Posted Star Web Media Friday, March 12, 2010

Firdaus Khan
New Delhi. Restricting salt in the diet can lower the risk of developing heart disease by 25 percent and the risk of dying from heart disease by 20 percent, said Dr. K K Aggarwal, President, Heart Care Foundation of India. Dietary intake of sodium among Indians is excessively high.

Quoting an Harvard Medical School study published in British Medical Journal, Dr Aggarwal said that among hypertensive individuals, lowering sodium is quite well established to lower blood pressure, but now it has been shown that reducing salt also has an effect on cardiovascular disease.

When people with ‘pre–hypertension’, reduced their salt intake by about 25–35%, they were 25% less likely to develop cardiovascular disease 10 to 15 years after the trial ended. There was also a 20 percent lower death rate from cardiovascular disease among those who cut their salt consumption.

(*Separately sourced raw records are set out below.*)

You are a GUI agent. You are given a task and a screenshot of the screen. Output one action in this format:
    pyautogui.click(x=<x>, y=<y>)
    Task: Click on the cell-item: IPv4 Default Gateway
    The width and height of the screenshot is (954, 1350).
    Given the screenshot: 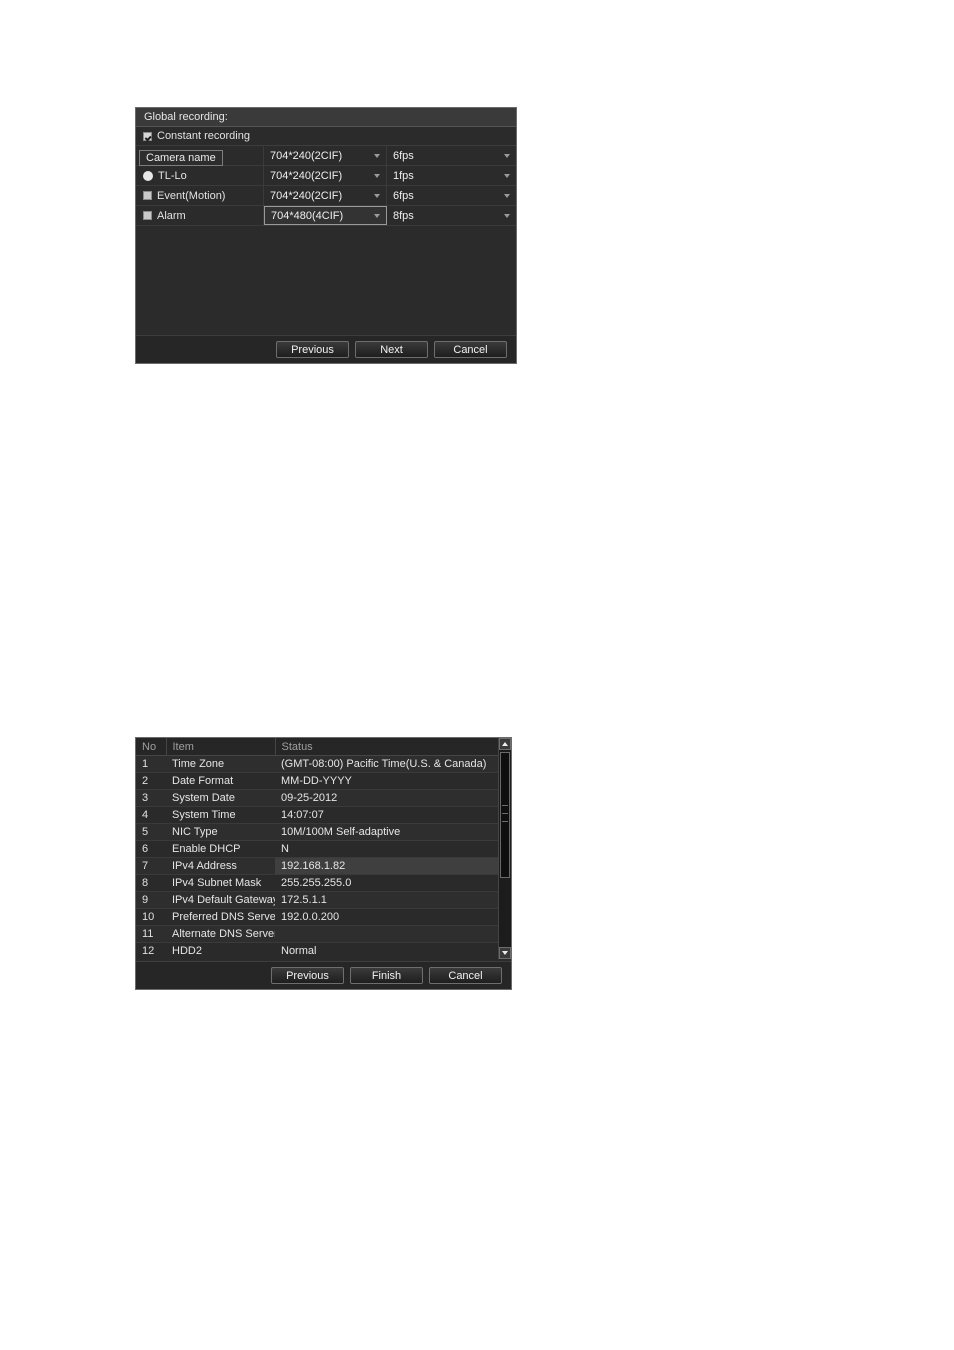 What is the action you would take?
    pyautogui.click(x=220, y=900)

Salt restriction is best achieved by avoiding salted, salt–cured and salt–smoked foods such as lunch meat, hot dogs, ham, olives, pickles and regular salted canned foods, and other prepared foods, which often use more salt than home–made equivalents. Foods we would never think of as salty, such as breakfast cereals, cookies, and even some soft drinks, often contain copious additions of sodium.